:: TASK LIST ::
a. In the text on Lagrangian submanifolds, what describes the position and momentum of a system in the Hamiltonian formulation of classical mechanics?
b. Retype the stretch of the Lagrangian submanifold text from "I want to answer" through "the configuration $q$?".
c. Extend the explanation of Lagrangian submanifolds, picking up right after its last sentence.

:: READING TEXT ::
What is a Lagrangian submanifold intuitively?
I want to answer the question "why should I care about Lagrangians" by showing how they arise when you try to answer a very natural question which in some sense lies at the heart of classical mechanics.
Suppose we consider some physical system in which the possible configurations correspond to points in a manifold $M$. Given two points $p, q \in M$ a natural question is to ask, is there some initial momentum one can select at $p$ under which after 1 second the configuration will have evolved into the configuration $q$?
In the Hamiltonian formulation of classical mechanics, the position and momentum of a system is described by the points of the cotangent bundle $T^*M$. This is a symplectic manifold in a natural way. The physics of the system are described by a so-called Hamiltonian function $H \colon T^*M \to \mathbb{R}$ and the evolution of the system is given by the flow of the Hamiltonian vector field $X_H$ associated to $H$. We can now rephrase our question as follows: is there a point $x$ in $T^*_pM$ such that the time-1 flow of $X_H$ starting at $x$ lies on the fibre $T^*_qM$? In other words, if I look at the image of $T^*_pM$ under the time-1 flow of $X_H$, does it intersect $T^*_qM$?
What does this have to do with Lagrangians? Well the fibres $T^*_pM$ and $T^*_qM$ are special cases of Lagrangian submanifolds. The image of $T^*_pM$ under the flow of $X_H$ is certainly no longer a fibre but, since the flow of $X_H$ preserves the symplectic form, the image of $T^*_pM$ remains a Lagrangian submanifold.

:: SOURCE DATA ::
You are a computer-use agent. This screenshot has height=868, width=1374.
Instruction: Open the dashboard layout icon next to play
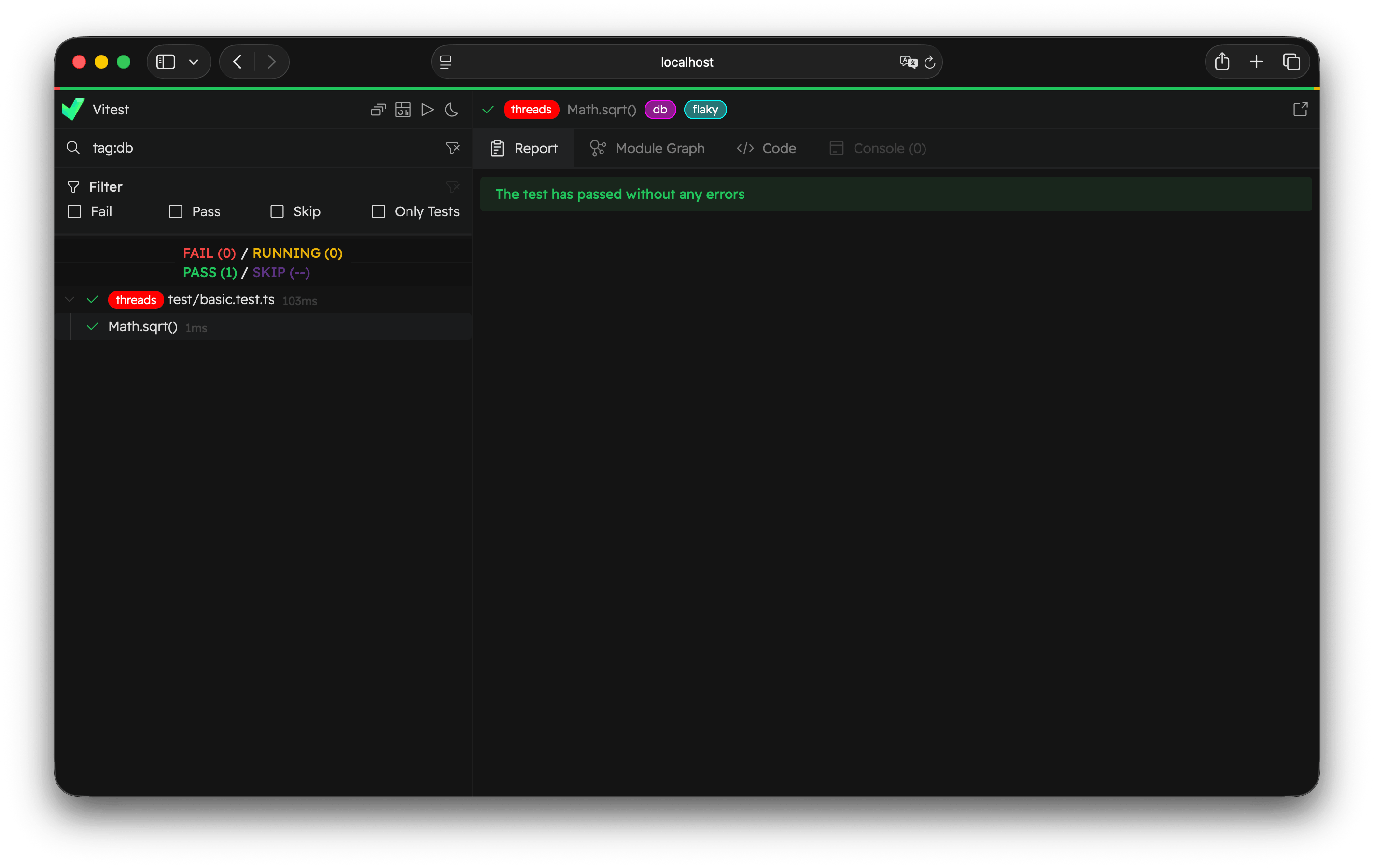tap(402, 110)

:: TASK-BY-TASK RESULTS ::
a. The points of the cotangent bundle $T^*M$.

b.
I want to answer the question "why should I care about Lagrangians" by showing how they arise when you try to answer a very natural question which in some sense lies at the heart of classical mechanics.
Suppose we consider some physical system in which the possible configurations correspond to points in a manifold $M$. Given two points $p, q \in M$ a natural question is to ask, is there some initial momentum one can select at $p$ under which after 1 second the configuration will have evolved into the configuration $q$?

c.
From this point of view you can think of a Lagrangian submanifold as a generalisation of "the set of possible initial momenta of a given point in configuration space". Moreover, this gerenalisation is forced on you, even if you only care about the very natural question described above. Finally, I hope this answer explains not only why Lagrangians are interesting, but why the possible intersections of different Lagrangians is interesting.
(Credit where credit is due: I guess this picture goes back at least to Arnold. I heard it in a seminar the other week given by Fukaya. The study of intersections of Lagrangians has become a huge industry recently, building essentially on the pioneering ideas of Floer.)
Everything is a lagrangian submanifold (A. Weinstein's lagrangian creed...) Indeed, every manifold is the lagrangian zero section of its cotangent bundle ;)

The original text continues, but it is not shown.